Single vessel 2-photon imagining showed that neuronal activity in the affected area was depressed for 14 to 17 days, which the study authors said was surprising.
“I knew larger strokes could have distant effects, but I was surprised that something of this scale could have such a large effect. The MRI signal increased and then went away as we had expected, but we were surprised on autopsy to see that there was still lots going on - tissue damage and neuroinflammation,” said researcher Andy Shih, PhD. “Even after 3 weeks, the neurally evoked blood flow responses had only partially recovered. This means a microinfarct can come and go and you can see it briefly with MRI but it leaves a lasting impression on brain function - possibly for months.”

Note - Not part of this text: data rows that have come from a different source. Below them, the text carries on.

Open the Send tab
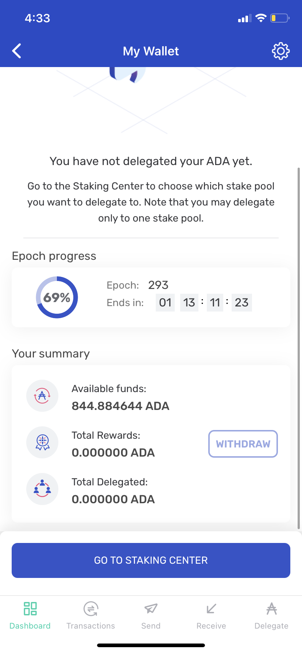Viewport: 302px width, 653px height. click(x=151, y=615)
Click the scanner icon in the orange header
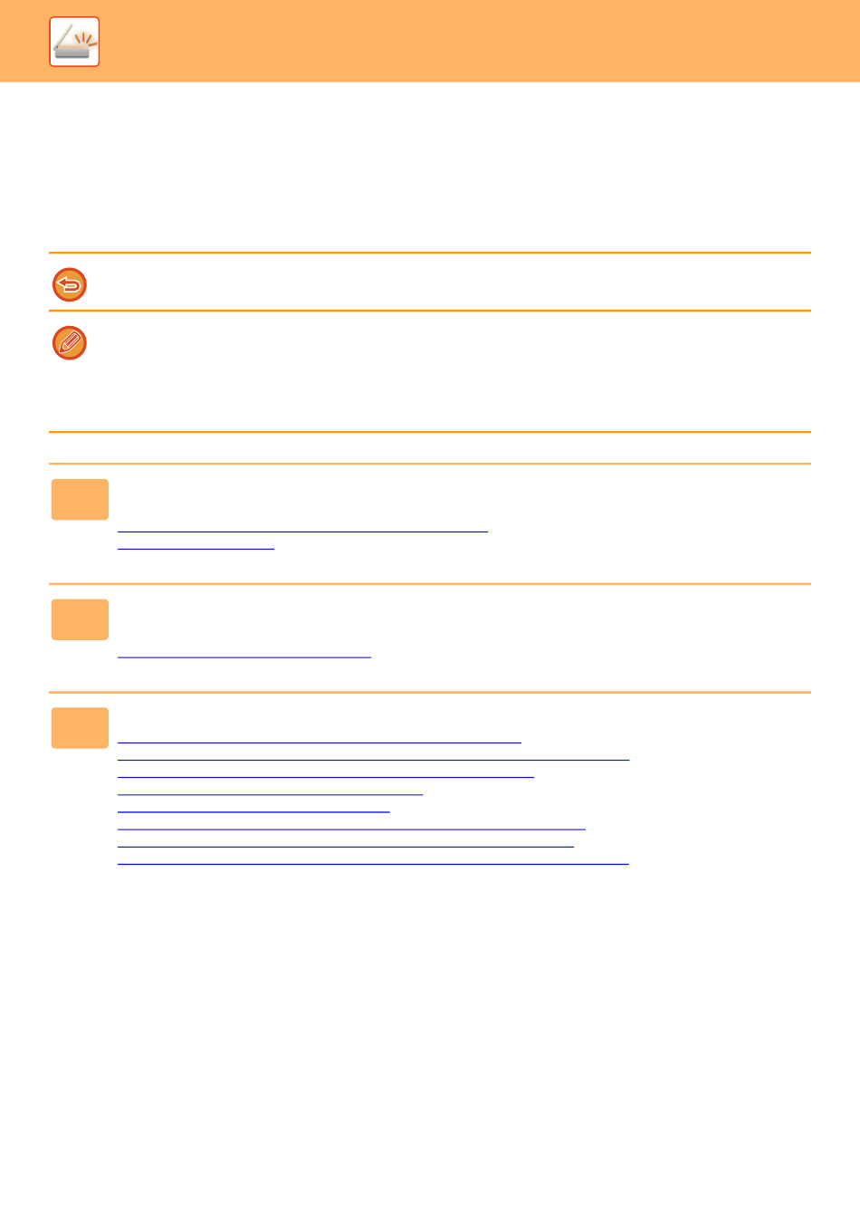The width and height of the screenshot is (860, 1217). 74,42

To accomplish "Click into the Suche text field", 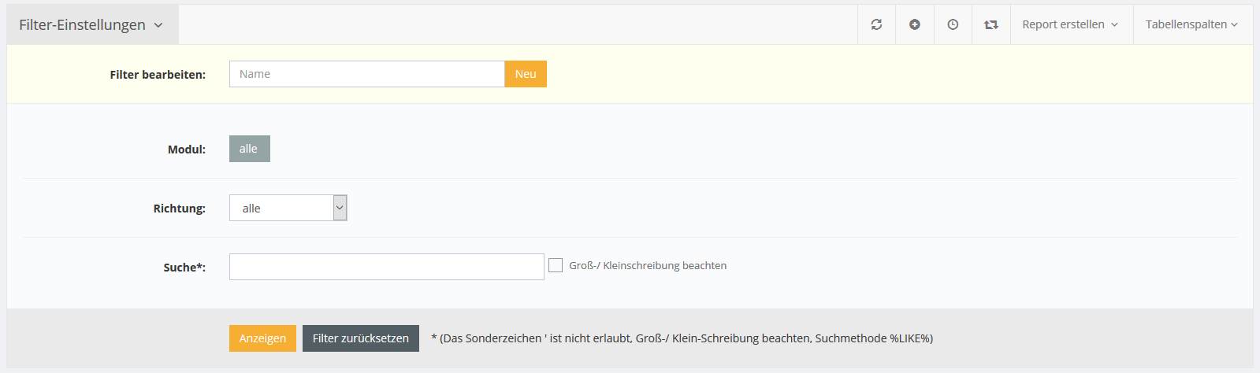I will point(386,267).
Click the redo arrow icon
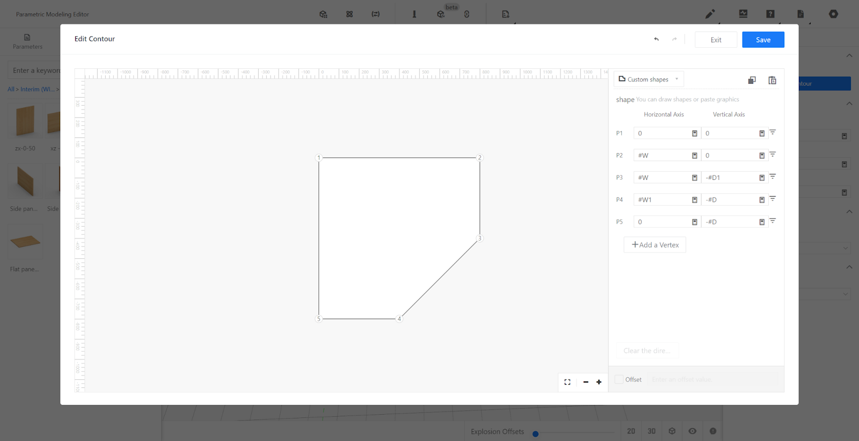 pyautogui.click(x=674, y=39)
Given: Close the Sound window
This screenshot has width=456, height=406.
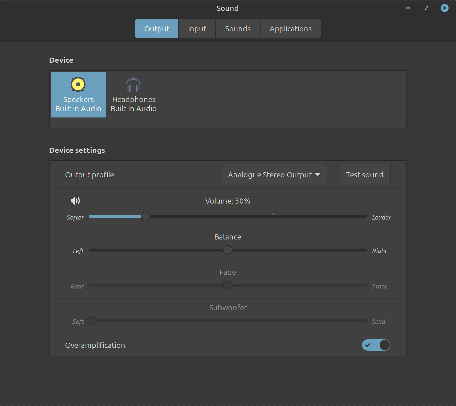Looking at the screenshot, I should point(444,8).
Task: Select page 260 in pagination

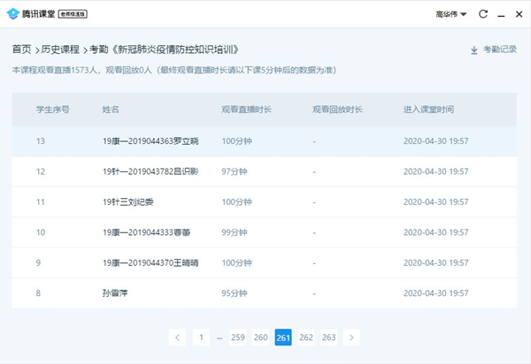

The study authors believe that these findings may help to further evaluate the impact of ministrokes, and could be used to prevent the strokes from occurring.
"These infarcts are so small and unpredictable, we just have not had good tools to detect them while the person was still alive," Dr Shih said. "Until now, we just had post-mortem snapshots of these infarcts at the end of the dementia battle as well as measures of the person's cognitive decline, which might have been taken years before the brain became available for study."
Because ministrokes are difficult to detect with current imaging methods, in vivo data typically does not match post-mortem histological evidence, according to the study. This creates significant issues for researchers to connect ministrokes with cognitive decline.
However, the authors were able to overcome this problem by creating a novel animal model that allowed them to follow the effects of the ministrokes.
Since these ministrokes are thought to cause more significant damage, these findings may be used to create future preventive measures, according to the study.
"On a clinical level, maybe [...] therapeutics can play a bigger role. Maybe drugs that we already have can mitigate the cumulative damage of microinfarcts [...] If an MRI shows a person is at high risk for microinfarcts, maybe one day we can put them on a drug for a while to reduce the impacts of these lesions,” Dr Shih concluded.